Pathogenic mechanisms of postinfectious functional gastrointestinal disorders: Results 3 years after gastroenteritis

Objective. Functional gastrointestinal disorders (FGID) may appear after acute gastroenteritis. The aim of this study was to evaluate the possible mechanisms ( inflammation, visceral hypersensitivity, psychological and immunogenetic factors) related to the development of postinfectious ( PI) FGID 3 years after a Salmonella outbreak. Material and methods.

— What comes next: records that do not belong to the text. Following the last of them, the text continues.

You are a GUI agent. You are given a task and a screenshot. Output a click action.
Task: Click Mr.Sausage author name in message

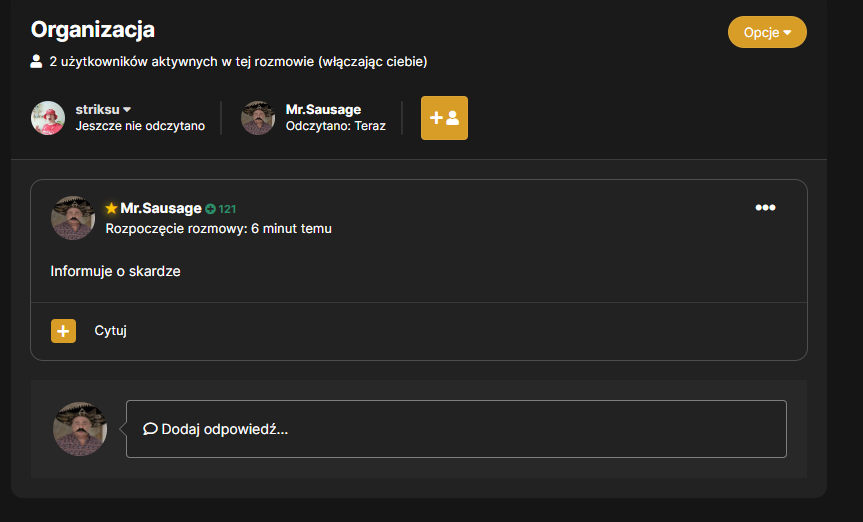(x=161, y=208)
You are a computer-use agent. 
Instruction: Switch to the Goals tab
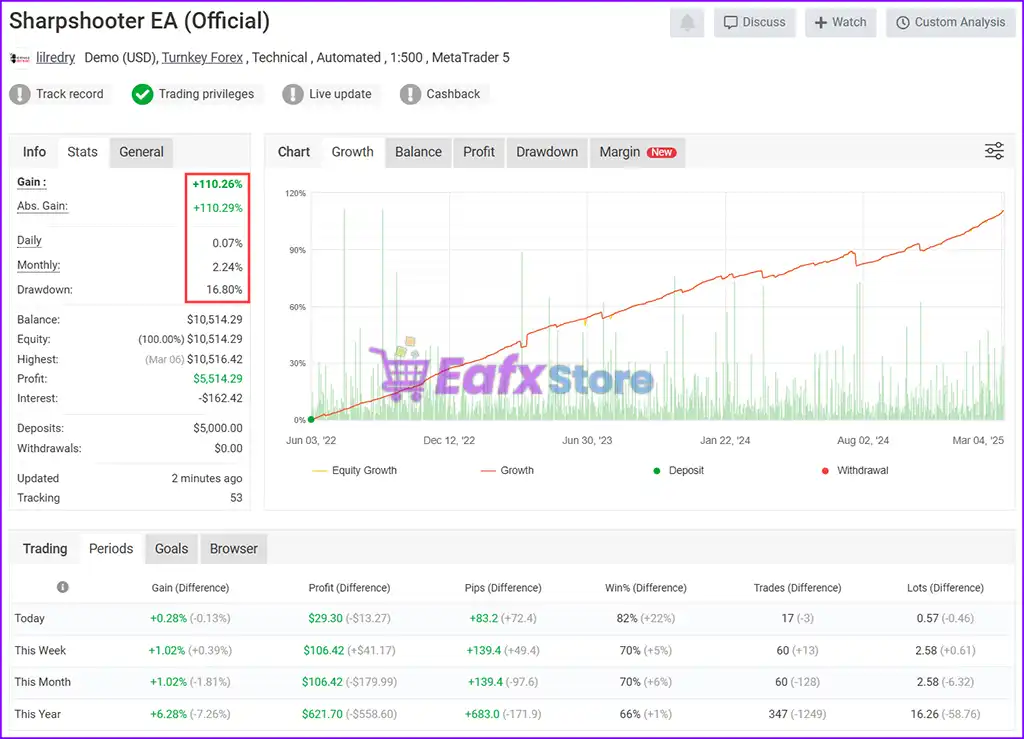171,549
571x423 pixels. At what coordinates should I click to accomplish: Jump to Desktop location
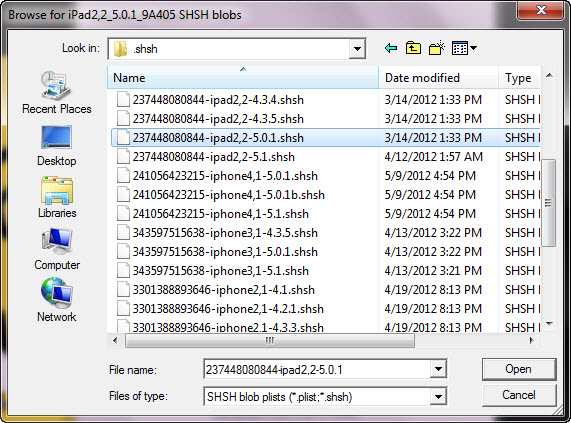click(x=56, y=146)
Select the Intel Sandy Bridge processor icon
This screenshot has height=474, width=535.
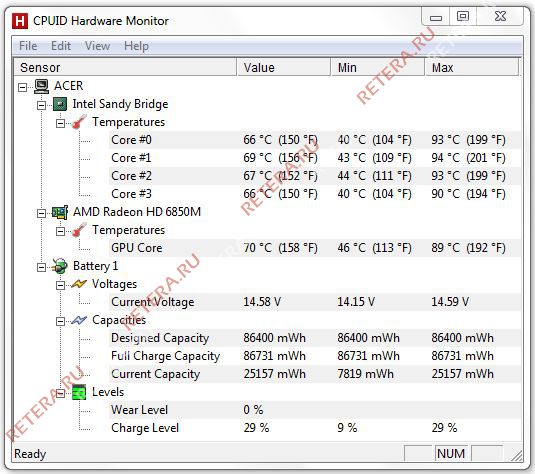pyautogui.click(x=60, y=104)
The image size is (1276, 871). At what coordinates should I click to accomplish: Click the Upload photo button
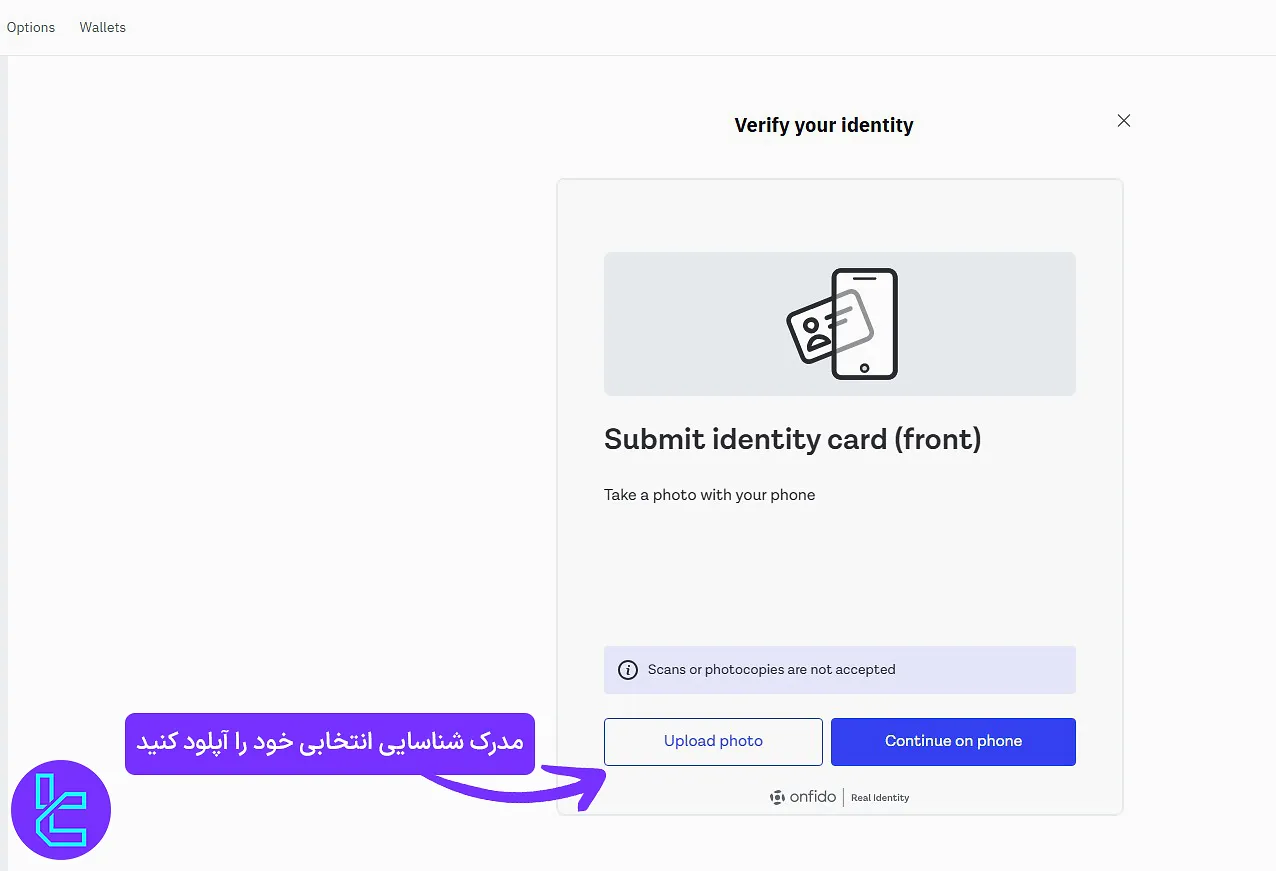(x=712, y=741)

Biopsies of the antrum, and right- and left colon from 16 PI-FGID patients, 8 PI control patients, and 18 healthy controls (H-controls) were processed for immunohistochemistry, cytokines, and mast-cell electron microscopy. DNA was typed for cytokine gene polymorphisms. Visceral sensitivity ( satiety test and rectal barostat) and psychological factors (SCL-90 and vital events) were assessed. Results. The number of mast cells and T lymphocytes was similar among the groups in all locations. Mast cells within 5 mu m of nerve fibers of both PI groups were increased compared to H-controls: ( stomach: 5.6 +/- 1.2 versus 6.6 +/- 1.5 versus 2.5 +/- 1.1; right colon: 9.7 +/- 1.3 versus 8.0 +/- 1.3 versus 4.1 +/- 1.7; left colon: 8.9 +/- 0.9 versus 8.5 +/- 1.8 versus 2.2 +/- 2.0 per field) (p<0.05). No differences in the production of IL-1 beta, IL-1ra, IL-6, and IL-10 or in their genotypes were found. PI-FGID patients showed a lower pain threshold to rectal distention (29 +/- 2 versus 37 +/- 2 mmHg; p<0.05). Scores for anxiety (0.63 +/- 0.11 versus 0.28 +/- 0.14) and somatization (1.01 +/- 0.15 versus 0.45 +/- 0.15) were higher in PI-FGID patients than in PI controls (p<0.05). The number of stressful life events was not significantly different between both PI groups. Conclusions. Three years after salmonellosis, PI-FGID patients showed no evidence of inflammation in the gastric or colonic mucosa, but visceral sensitivity and anxiety/somatization levels were increased. The close anatomical mast cell-nerve fibers relation does not seem to be related to the FGID but to the infection itself.